I'll focus on the first one…write more…since I get a lot of questions at conventions, signings, and on twitter about being a writer, and trying to answer any such question in a limited time (especially in 140 characters or less) is difficult. It goes to what I hear many writers respond with when asked about writing. If you want to be a writer, write a lot. Sounds simple enough to follow, but what does that really mean?
Writing is hard because, like anything worth doing, it takes discipline. There is no easy way around it. You have to plant your butt in front of the computer (or typewriter, or pad of paper, or stone tablet, etc.) and just do it. Try to avoid all the things that get in the way of writing - television, Internet, phone, and even food. Pick a dedicated time and place if you can. Set a schedule. When I still had other jobs, nighttime was the only real choice for me. And as much as I love it, there were times when all I wanted to do at the end of the long day was zone out in front of the television, play a video game, or have a drink. I'd set a benchmark goal for myself. 3 hours. 3,000 words. 10 pages of script. Or if I had a deadline, there was no goal, no choice. The work had to get done, plain and simple. Deadlines can be a writer's best friend. Did I always hit my goal? Absolutely not.
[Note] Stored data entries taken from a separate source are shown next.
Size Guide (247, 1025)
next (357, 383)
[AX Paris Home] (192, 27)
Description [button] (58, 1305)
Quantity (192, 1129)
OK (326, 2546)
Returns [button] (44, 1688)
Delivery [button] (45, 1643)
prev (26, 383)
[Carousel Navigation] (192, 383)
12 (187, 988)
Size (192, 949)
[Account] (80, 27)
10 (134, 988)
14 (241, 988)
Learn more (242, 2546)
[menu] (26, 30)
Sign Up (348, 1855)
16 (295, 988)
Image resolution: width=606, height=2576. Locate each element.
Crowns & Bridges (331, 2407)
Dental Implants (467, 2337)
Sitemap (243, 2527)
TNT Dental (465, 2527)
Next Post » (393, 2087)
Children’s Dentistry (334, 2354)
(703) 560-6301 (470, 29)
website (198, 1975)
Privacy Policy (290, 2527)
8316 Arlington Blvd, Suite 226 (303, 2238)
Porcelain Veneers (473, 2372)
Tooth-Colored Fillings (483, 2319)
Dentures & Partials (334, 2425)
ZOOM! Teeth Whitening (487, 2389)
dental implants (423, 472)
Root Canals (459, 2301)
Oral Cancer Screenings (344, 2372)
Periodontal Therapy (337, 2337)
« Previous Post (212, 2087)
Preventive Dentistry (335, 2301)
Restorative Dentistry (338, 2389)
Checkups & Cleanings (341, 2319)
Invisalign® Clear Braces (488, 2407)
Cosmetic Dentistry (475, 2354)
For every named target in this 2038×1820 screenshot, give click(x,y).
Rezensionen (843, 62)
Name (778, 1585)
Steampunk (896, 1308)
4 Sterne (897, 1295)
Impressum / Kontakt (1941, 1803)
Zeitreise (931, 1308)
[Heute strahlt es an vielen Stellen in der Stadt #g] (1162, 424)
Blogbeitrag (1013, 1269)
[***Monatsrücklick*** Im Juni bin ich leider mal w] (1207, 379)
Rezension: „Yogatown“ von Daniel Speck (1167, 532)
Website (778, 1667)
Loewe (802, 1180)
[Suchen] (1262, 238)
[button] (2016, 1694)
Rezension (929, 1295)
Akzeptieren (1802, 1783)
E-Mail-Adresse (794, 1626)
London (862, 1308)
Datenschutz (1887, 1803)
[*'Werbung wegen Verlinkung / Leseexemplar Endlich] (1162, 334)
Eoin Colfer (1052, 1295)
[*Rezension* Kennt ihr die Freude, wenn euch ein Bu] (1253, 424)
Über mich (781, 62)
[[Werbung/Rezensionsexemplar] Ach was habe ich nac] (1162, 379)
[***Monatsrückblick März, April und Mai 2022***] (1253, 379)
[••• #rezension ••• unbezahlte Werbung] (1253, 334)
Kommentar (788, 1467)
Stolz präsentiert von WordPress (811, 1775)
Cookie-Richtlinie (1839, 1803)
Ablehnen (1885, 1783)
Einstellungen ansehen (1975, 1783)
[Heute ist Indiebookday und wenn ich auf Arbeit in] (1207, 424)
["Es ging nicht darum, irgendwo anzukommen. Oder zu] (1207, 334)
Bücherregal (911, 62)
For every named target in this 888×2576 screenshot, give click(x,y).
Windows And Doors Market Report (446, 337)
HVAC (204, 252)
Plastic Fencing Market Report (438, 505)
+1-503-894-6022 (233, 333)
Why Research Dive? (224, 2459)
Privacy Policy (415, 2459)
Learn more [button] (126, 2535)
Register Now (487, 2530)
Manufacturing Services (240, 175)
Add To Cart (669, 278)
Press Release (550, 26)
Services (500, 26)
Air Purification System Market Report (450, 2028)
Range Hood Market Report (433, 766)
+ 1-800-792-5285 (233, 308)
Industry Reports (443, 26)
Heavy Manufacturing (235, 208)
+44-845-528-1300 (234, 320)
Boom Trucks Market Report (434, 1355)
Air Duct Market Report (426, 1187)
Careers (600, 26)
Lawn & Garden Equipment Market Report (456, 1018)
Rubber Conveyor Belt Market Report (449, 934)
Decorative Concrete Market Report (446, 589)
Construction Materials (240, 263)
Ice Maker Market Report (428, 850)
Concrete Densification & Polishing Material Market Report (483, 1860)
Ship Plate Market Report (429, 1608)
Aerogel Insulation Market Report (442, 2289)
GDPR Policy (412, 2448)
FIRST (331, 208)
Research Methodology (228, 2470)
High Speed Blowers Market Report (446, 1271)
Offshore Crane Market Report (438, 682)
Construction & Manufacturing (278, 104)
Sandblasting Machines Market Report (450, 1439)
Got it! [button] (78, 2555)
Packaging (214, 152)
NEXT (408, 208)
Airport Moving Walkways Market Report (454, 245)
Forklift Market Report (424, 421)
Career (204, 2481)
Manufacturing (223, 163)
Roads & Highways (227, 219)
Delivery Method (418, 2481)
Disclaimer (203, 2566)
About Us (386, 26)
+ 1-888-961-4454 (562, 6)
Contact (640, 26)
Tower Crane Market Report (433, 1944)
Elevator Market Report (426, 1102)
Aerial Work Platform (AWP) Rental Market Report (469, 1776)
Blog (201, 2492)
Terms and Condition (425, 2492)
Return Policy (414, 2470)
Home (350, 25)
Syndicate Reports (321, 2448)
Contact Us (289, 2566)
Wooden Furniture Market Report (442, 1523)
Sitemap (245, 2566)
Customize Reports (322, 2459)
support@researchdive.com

Did I spend the next day beating myself up? You bet. And, it took me awhile to realize the next day was the best thing for my failure the night before. It was another chance to get it right. To hit my mark. Get the job done. Make progress.
I grew up in a family of golf lovers. My grandfather, father, and older brother all played it. I did too, but it's not the easiest sport to enjoy. A good golf swing has a list of things to remember - head down, follow through, keep your eye on the ball, and so on. Miss any one of these, and you were sure to hit what my father called a "worm burner." The ball would sputter across the ground for twenty feet or so, never taking flight. In my time, I hit many a "worm burner." Frustration was a regular emotion for me on the course. But, sometimes I did it right. I connected, heard that strong crack in the air, and watched my little white ball sail down the fairway, bouncing along the grass, inching closer and closer to the pin. Each time I stepped up to the ball was another opportunity. I had the chance to get it right. Just like every time I sat down at my computer, I had the chance to write.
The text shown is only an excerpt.